# Seçilen Metin:
=======
Esed, “Ben Türkiye’nin 82. vilayeti olmaya razıyım. Tek isteğim, İran’la ilişkiyi bozmayacaksınız” dedi. Hâlbuki Türkiye’nin politikası, Suriye’yi İran’dan koparıp Batı’ya yaklaştırmak ve onun üzerinden Arap âlemine hâkim olmak. Bunu sezdi Suriye. Bizim Dışişleri sonrasını şöyle okudu: “İran, Irak ve Lübnan, Suriye’nin yanında. Eğer Suriye’ye askeri müdahalede bulunursak o anda diğer üçüyle de savaşmak zorundayız. Buna gücümüz yetmez. Suriye’ye de yetmez.”
Suriye’ye neden yetmez?
Suriye’nin Hava Kuvvetleri, Türkiye’den dört kat daha üstün. Türkiye bir hata daha yapmış. Malatya Kürecik’te radar tesislerini kurmuş. Onu kurduğu andan itibaren de Rusya, Tartus’taki (Suriye) üslerini modernize etti. Bu yeni silahların neler olduğunu da kimse bilmiyor. Bunları test etmek için uçak kaldırdı Türkiye. İskenderun açıklarında düşürdüler. Uçağı düşüren de füze değil, füzenin ısısı. Bu, ABD’nin de gözünü korkuttu. Türkiye’nin kendi gücüyle Esed’i deviremeyeceğini anladı.
El Kaide’yi bölgeye sokan kim?
=======
# Görevler:
**A.** Aşağıdaki ifadelerin her biri seçilen metinle uyuşuyor mu? Her ifade için evet ya da hayır deyin ve kararı belirleyen sözleri metinden birebir alıntılayın.
(i) Esed, Türkiye'nin 82. vilayeti olmaya razı olduğunu söylemiştir.
(ii) Türkiye radar tesislerini İskenderun'da kurmuştur.
(iii) Uçağı doğrudan bir füze düşürmüştür.
**B.** Seçilen metne göre şu soruları yanıtlayın:
(i) Dışişleri'nin okumasına göre Suriye'ye askeri müdahalede bulunulursa Türkiye başka hangi üç ülkeyle de savaşmak zorunda kalır?
(ii) Suriye'nin Hava Kuvvetleri Türkiye'den kaç kat daha üstündür?
(iii) Rusya hangi yerdeki üslerini modernize etmiştir?
**C.** Seçilen metinde "Suriye’ye neden yetmez?" sözlerini içeren ifadeyle açılan ve "Esed’i deviremeyeceğini anladı." ile kapanan kısmı birebir kopyalayın.

# Veri Kümesi Alıntıları:
=======
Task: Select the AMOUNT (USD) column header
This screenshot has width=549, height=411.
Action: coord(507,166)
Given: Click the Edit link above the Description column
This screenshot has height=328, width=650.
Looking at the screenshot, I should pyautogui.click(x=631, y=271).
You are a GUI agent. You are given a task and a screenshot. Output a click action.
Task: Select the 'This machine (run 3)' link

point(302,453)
=======
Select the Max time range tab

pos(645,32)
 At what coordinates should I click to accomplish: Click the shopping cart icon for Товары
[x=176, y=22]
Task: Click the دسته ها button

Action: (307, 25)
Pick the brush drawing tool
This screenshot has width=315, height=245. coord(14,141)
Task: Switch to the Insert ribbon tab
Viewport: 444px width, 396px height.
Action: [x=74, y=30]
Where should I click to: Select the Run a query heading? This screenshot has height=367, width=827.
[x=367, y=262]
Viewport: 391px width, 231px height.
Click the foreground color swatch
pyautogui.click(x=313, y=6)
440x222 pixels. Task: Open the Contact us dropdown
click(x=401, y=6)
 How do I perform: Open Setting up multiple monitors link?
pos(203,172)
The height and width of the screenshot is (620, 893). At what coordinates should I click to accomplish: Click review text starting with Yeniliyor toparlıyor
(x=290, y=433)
=======
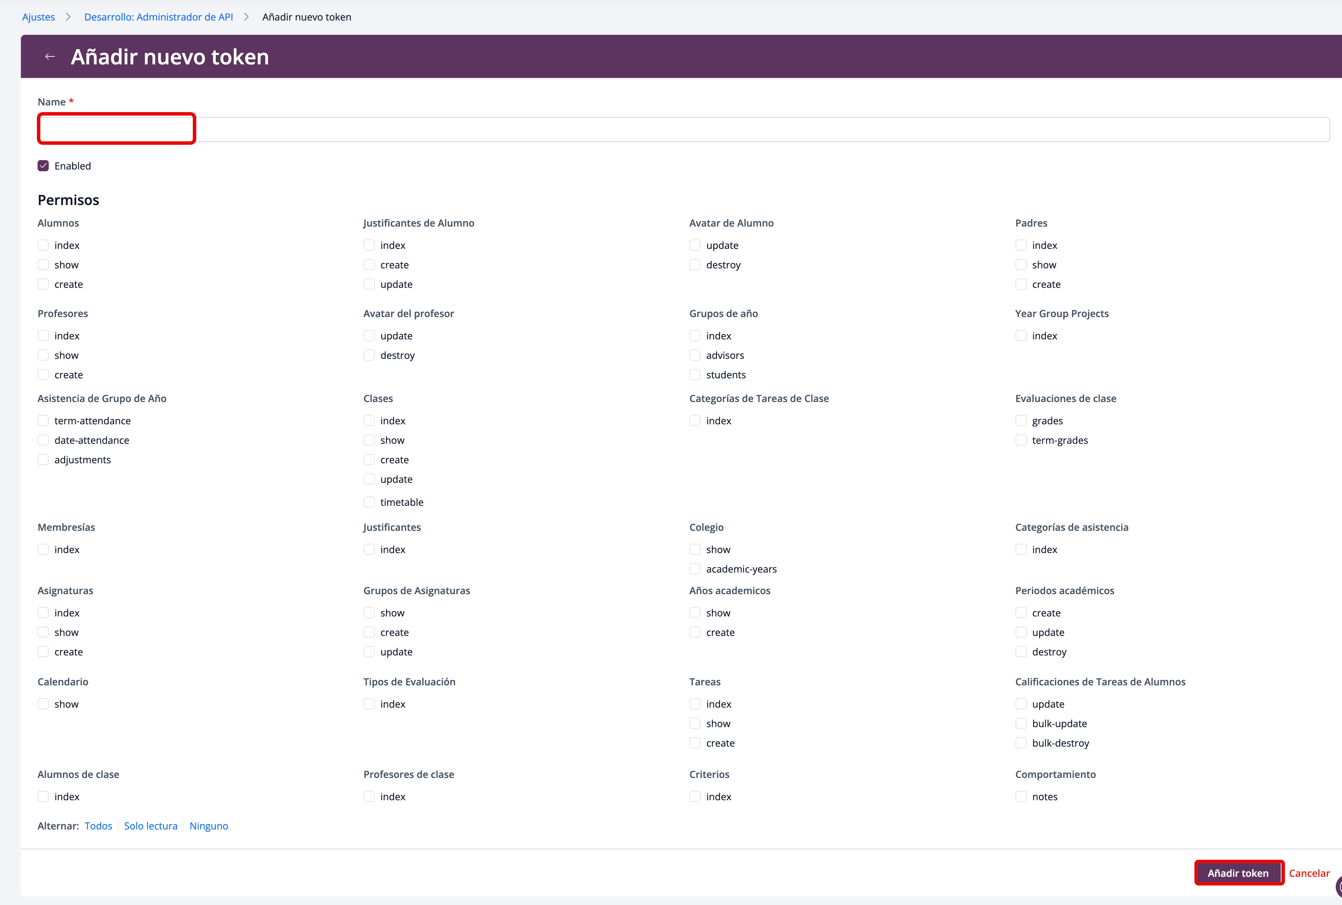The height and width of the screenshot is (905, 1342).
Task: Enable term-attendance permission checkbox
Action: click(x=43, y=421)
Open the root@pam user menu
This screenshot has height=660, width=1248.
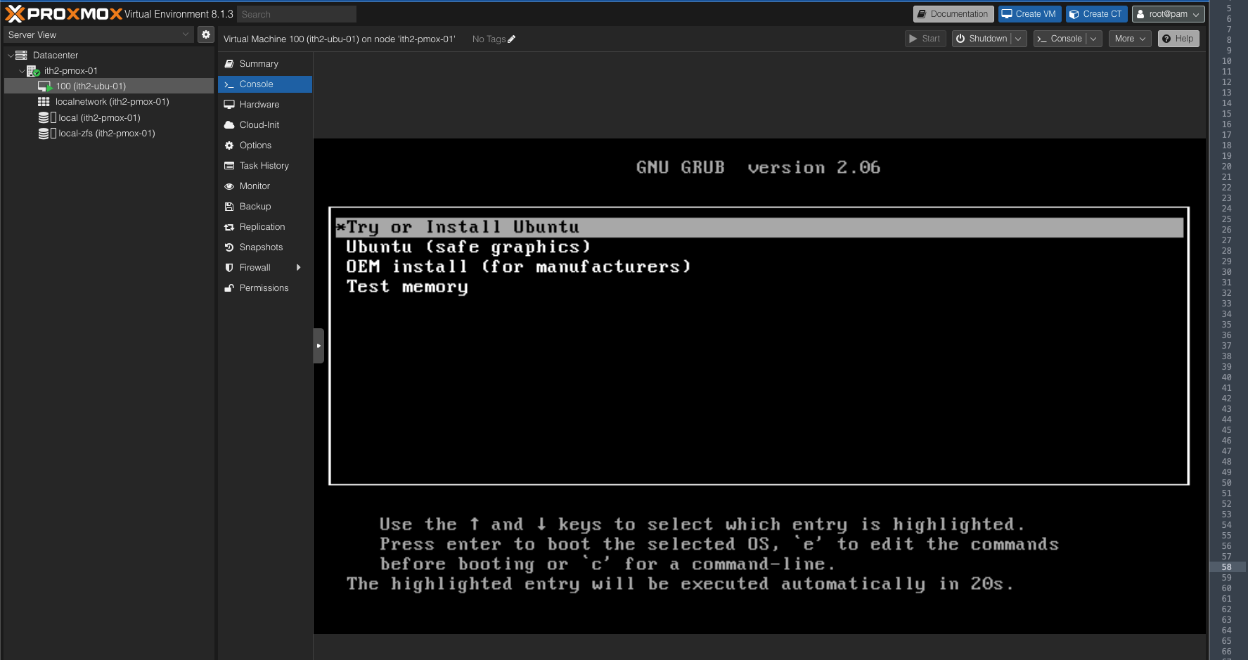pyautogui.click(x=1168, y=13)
=======
# Görev Yanıtları:
**A.**
(i) Evet: "Ben Türkiye’nin 82. vilayeti olmaya razıyım."
(ii) Hayır: "Malatya Kürecik’te radar tesislerini kurmuş."
(iii) Hayır: "Uçağı düşüren de füze değil, füzenin ısısı."

**B.**
(i) İran, Irak ve Lübnan.
(ii) Dört kat.
(iii) Tartus'taki (Suriye) üslerini.

**C.**
Suriye’ye neden yetmez?
Suriye’nin Hava Kuvvetleri, Türkiye’den dört kat daha üstün. Türkiye bir hata daha yapmış. Malatya Kürecik’te radar tesislerini kurmuş. Onu kurduğu andan itibaren de Rusya, Tartus’taki (Suriye) üslerini modernize etti. Bu yeni silahların neler olduğunu da kimse bilmiyor. Bunları test etmek için uçak kaldırdı Türkiye. İskenderun açıklarında düşürdüler. Uçağı düşüren de füze değil, füzenin ısısı. Bu, ABD’nin de gözünü korkuttu. Türkiye’nin kendi gücüyle Esed’i deviremeyeceğini anladı.